Les arriérés de l’État privent des familles de liquidités
La situation économique se détériore car l’accumulation des arriérés de paiement du Trésor public fragilise de nombreuses PME prestataires. Ces entreprises, engagées dans la commande publique, peinent à honorer leurs engagements et à payer leurs salariés. Incapables d’honorer leurs engagements salariaux, ces entreprises ne versent que rarement des avances de rentrée. Sans fonds disponibles, de nombreux parents ne peuvent régler la première tranche des frais de scolarité ou acheter les fournitures. Des enfants risquent ainsi de manquer les premiers jours de classe, non par désintérêt, mais par contrainte économique.
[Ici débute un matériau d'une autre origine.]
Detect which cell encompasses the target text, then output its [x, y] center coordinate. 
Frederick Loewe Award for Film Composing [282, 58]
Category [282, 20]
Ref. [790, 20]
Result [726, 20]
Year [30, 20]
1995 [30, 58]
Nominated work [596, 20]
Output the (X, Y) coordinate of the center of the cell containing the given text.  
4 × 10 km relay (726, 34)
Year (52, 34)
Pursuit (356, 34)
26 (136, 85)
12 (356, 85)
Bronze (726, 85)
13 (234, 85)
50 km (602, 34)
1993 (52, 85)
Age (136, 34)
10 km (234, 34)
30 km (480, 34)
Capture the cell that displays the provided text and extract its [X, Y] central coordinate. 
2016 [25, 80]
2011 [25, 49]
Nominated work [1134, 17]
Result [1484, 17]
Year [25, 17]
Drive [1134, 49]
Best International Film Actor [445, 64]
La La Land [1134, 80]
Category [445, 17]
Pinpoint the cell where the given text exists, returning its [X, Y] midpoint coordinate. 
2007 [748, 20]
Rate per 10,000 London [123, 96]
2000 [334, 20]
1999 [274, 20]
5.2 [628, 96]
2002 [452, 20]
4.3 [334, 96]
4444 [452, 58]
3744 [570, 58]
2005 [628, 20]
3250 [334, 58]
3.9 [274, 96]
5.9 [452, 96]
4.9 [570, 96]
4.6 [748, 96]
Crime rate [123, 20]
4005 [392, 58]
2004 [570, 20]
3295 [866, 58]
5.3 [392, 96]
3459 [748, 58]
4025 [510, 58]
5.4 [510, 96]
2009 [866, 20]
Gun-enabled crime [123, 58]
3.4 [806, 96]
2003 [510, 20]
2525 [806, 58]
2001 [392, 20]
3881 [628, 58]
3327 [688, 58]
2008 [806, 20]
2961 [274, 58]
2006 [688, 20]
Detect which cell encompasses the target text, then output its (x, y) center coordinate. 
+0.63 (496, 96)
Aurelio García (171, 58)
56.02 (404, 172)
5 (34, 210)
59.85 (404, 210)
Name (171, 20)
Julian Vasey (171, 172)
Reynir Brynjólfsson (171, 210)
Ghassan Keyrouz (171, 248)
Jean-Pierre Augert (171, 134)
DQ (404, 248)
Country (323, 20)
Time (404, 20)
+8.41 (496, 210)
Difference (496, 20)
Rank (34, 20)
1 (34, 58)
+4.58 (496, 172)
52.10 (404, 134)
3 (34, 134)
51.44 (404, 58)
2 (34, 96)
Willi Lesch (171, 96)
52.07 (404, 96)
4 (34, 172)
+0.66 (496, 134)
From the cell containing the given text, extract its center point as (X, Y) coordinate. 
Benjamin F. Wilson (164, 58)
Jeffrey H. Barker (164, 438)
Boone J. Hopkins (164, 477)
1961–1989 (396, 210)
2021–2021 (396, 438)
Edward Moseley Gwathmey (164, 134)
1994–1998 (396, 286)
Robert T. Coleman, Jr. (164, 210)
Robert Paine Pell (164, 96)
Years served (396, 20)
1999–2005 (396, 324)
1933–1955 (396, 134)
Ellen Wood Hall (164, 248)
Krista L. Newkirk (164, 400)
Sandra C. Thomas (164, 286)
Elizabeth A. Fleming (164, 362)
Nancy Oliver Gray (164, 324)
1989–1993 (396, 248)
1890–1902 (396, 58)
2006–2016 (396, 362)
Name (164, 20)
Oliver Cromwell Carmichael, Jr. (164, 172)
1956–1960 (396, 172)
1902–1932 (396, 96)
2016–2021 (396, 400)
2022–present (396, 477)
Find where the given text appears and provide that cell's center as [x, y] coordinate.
La foire du Boulevard du 20 mai pour amortir le choc
Pour atténuer le poids financier de la rentrée, une foire promotionnelle a été organisée par le ministère du Commerce. Elle avait lieu sur le Boulevard du 20 mai à Yaoundé. Elle a été visitée le 4 septembre par le ministre Mbarga Atangana. Manuels scolaires, fournitures et produits de grande consommation y étaient proposés à des prix réduits. Cette initiative a, en dix ans, gagné le statut de tradition républicaine. Cependant, sa portée est limitée par les difficultés structurelles.